» **Required actions**
[1] List every film title the interview excerpt below names.
[2] Using the interview excerpt below, decide whether each statement agrees with it. Answer yes or no, and quote the deciding words.
(a) The speaker uses gmail.com mostly for communicating with others.
(b) The experiment in Country of the Blind ended once everyone performed the same dance.
(c) The speaker names a seltzer machine as the product they could not live without.
[3] Rewrite the passage of the interview excerpt between "It’s a bit older, but" and "use most regularly?", inclusive, changing "fantastic" to "wonderful".

» **Page excerpt**
────

It’s tough. A lot of fashion advertising feels like it has to push the ‘cool’ factor and be visually stunning or aspirational. I’m more a fan of when the fashion is a second thought and we’re focused more on the comedy or the idea; something that makes us think. Paria Farzaneh did a film called Country of the Blind which was a social experiment of people who had to dance and then imitate another’s dance if they thought it was better than theirs. The experiment stopped when everyone did the same dance. The people wore the clothes, which were filmed, but it was a deeper film about personal autonomy and wanting to be relevant.

It’s a bit older, but Bonds Underwear in Australia did a fantastic film about underwear coming to life which is so simple and creative. It’s not trying to push any cool agenda. Lastly, a classic is DANIELS' miniseries for Gap [below].

What website(s) do you use most regularly?

I’ve been very into gmail.com for the past decade! Probably on there more than any other site. I need it mostly for my communications with others, whether work related or social.

What’s the most recent piece of tech that you’ve bought?

I finally got a seltzer machine! LA is such a sedentary place and I’ve tried to stop drinking caffeine, so water is really a good, non-caffeine alternative. In a world where everything we eat someone says it’s somewhat bad for us, water is a safe bet and loved by all. The thing about water is, even with the cool new high-pH brands, it’s just not that interesting. The doctor recommended eight glasses a day, and the second I refill another glass I look at it on my desk and my head sinks. Coffee is fun. It’s like a morning alcohol, and cafes are like benign bars. Water? There’s no joy in there... nothing to look forward to. 

With sparkling water it makes this little white noise while you’re working to remind you and say “Hey bud! We’re over here whenever you’re ready, and having a great time.” It sounds so social, like the glass doesn’t need you to feel alive, but I need it to feel alive. The second I grab some the air and bubbles really activate a lot inside me, and my eyes pop open. It’s a breath of fresh air with each sip, and I want to keep going. So, I think it’s been a real game-changer to feel alive and creative, while feeling hydrated and healthy. It feels a little fancy too, and celebratory after sending an email. And I love it with a little lemon... mama mia.

What product could you not live without? 

My glasses.

What film do you think everyone should have seen?

Hmmm. I don’t know if I can recommend something to everyone, because we’re all so different. But, if there’s a film I really enjoyed in the past couple years, it’d be Pigeon Sitting on a Branch Reflecting on Existence. It’s a beautiful, painterly look into mundane situations, with perfect dry comedy. The Lobster is also a top favourite for its dry delivery and wildly inventive, comedy worlds.

────

» **Information supplied**

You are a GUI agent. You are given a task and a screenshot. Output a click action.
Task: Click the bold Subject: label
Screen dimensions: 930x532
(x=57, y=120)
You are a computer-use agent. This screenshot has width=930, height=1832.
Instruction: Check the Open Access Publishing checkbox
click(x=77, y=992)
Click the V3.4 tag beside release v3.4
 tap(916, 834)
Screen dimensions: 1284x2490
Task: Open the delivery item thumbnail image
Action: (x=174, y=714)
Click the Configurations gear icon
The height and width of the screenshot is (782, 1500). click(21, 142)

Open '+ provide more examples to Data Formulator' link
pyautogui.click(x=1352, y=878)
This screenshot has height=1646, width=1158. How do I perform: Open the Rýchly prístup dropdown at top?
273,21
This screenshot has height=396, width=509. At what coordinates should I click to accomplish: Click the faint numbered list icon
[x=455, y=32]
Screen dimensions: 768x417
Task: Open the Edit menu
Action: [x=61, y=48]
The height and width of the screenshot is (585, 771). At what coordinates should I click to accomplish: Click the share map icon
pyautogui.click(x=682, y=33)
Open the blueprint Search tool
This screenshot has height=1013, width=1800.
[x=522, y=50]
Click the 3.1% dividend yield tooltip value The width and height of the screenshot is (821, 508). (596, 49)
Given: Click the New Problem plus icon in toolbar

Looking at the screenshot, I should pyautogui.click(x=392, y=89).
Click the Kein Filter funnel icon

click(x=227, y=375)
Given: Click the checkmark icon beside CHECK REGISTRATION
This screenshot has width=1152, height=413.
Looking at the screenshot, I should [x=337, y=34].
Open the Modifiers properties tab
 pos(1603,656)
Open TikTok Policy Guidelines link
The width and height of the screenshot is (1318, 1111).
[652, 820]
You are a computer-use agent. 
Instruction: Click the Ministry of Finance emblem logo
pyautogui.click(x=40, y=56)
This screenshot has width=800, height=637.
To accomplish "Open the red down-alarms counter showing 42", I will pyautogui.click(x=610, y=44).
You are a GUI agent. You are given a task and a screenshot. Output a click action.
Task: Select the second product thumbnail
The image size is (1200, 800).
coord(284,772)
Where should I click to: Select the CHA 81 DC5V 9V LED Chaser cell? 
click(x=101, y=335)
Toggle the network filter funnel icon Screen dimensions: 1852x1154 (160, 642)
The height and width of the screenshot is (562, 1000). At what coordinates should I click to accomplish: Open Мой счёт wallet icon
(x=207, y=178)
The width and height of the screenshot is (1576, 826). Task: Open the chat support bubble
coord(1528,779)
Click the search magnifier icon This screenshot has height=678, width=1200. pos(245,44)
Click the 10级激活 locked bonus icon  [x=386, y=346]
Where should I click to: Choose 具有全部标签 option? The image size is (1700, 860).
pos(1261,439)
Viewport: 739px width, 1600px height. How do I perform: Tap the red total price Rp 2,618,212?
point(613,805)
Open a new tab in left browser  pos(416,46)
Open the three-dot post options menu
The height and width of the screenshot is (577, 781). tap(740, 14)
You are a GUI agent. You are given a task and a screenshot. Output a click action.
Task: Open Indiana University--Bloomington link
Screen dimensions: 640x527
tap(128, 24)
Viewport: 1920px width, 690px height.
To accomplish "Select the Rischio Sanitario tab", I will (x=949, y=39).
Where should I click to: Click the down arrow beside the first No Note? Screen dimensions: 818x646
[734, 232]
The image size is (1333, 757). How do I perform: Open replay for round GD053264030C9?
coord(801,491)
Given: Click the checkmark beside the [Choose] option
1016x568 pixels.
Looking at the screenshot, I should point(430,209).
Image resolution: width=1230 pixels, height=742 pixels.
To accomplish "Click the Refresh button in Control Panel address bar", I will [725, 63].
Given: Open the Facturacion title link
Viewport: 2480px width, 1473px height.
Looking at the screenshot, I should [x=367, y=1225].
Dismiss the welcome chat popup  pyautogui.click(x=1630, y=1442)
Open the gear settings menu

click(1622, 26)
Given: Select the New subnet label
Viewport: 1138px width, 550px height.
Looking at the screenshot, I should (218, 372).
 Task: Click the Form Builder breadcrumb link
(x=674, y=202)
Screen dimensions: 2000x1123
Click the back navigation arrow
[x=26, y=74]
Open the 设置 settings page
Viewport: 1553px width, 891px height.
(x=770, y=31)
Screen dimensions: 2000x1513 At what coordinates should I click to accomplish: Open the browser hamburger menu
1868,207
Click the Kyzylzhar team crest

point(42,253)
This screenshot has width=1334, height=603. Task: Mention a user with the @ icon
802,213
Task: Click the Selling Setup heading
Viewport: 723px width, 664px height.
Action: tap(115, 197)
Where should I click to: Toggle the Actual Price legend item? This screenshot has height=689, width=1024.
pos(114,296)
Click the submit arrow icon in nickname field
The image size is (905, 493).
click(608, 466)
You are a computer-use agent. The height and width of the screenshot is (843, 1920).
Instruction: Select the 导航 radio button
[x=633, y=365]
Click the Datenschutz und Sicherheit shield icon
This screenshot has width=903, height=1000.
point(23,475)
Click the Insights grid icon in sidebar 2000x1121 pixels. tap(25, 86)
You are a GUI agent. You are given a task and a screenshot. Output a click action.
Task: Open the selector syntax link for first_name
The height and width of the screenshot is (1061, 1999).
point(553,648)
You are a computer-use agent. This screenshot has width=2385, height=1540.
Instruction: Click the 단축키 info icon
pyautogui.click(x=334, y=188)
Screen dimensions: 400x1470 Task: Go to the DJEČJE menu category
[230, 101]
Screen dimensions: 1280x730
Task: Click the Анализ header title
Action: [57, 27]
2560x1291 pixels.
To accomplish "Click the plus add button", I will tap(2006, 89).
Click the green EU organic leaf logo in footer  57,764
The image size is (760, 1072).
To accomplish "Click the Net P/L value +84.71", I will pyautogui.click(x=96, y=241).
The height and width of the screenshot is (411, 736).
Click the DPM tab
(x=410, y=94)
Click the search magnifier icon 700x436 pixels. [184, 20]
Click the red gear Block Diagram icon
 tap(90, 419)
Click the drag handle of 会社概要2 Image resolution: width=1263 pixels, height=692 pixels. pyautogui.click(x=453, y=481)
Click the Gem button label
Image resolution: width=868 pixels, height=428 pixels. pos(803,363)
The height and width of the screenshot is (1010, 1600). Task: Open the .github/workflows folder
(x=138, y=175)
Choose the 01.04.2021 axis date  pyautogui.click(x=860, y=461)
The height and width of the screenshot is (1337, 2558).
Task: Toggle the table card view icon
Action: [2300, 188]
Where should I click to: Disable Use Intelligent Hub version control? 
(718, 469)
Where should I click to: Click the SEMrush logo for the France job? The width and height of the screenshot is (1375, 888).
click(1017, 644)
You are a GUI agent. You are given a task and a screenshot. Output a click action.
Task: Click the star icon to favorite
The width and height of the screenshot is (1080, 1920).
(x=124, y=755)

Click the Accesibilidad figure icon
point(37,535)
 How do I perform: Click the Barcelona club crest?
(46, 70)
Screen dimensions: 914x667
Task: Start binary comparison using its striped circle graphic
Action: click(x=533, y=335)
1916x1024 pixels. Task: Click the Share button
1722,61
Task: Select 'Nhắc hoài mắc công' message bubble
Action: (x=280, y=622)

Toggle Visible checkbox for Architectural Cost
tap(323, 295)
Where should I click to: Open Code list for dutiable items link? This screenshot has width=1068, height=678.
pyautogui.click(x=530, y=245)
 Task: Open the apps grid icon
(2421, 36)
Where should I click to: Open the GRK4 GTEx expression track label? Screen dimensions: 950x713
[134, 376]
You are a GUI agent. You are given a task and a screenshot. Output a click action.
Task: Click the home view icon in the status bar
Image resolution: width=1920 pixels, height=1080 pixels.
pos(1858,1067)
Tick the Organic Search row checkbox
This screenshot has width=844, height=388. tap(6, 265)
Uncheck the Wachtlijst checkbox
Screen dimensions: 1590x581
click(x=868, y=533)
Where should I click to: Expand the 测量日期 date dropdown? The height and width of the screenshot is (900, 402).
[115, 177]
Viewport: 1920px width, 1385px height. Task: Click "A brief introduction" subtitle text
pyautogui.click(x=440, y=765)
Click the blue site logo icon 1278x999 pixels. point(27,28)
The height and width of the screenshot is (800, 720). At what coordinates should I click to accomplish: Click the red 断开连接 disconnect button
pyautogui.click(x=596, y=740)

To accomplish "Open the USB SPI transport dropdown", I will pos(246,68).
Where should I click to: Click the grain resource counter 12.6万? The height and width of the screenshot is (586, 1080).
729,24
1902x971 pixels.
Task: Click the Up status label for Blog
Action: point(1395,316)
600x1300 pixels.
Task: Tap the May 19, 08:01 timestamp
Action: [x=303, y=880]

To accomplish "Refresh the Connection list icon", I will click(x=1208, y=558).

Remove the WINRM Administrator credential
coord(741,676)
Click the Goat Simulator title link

────

» **Full solutions**
[1]
- Country of the Blind
- Pigeon Sitting on a Branch Reflecting on Existence
- The Lobster

[2]
(a) Yes: "I need it mostly for my communications with others, whether work related or social."
(b) Yes: "The experiment stopped when everyone did the same dance."
(c) No: "What product could you not live without? My glasses."

[3]
It’s a bit older, but Bonds Underwear in Australia did a wonderful film about underwear coming to life which is so simple and creative. It’s not trying to push any cool agenda. Lastly, a classic is DANIELS' miniseries for Gap [below].

What website(s) do you use most regularly?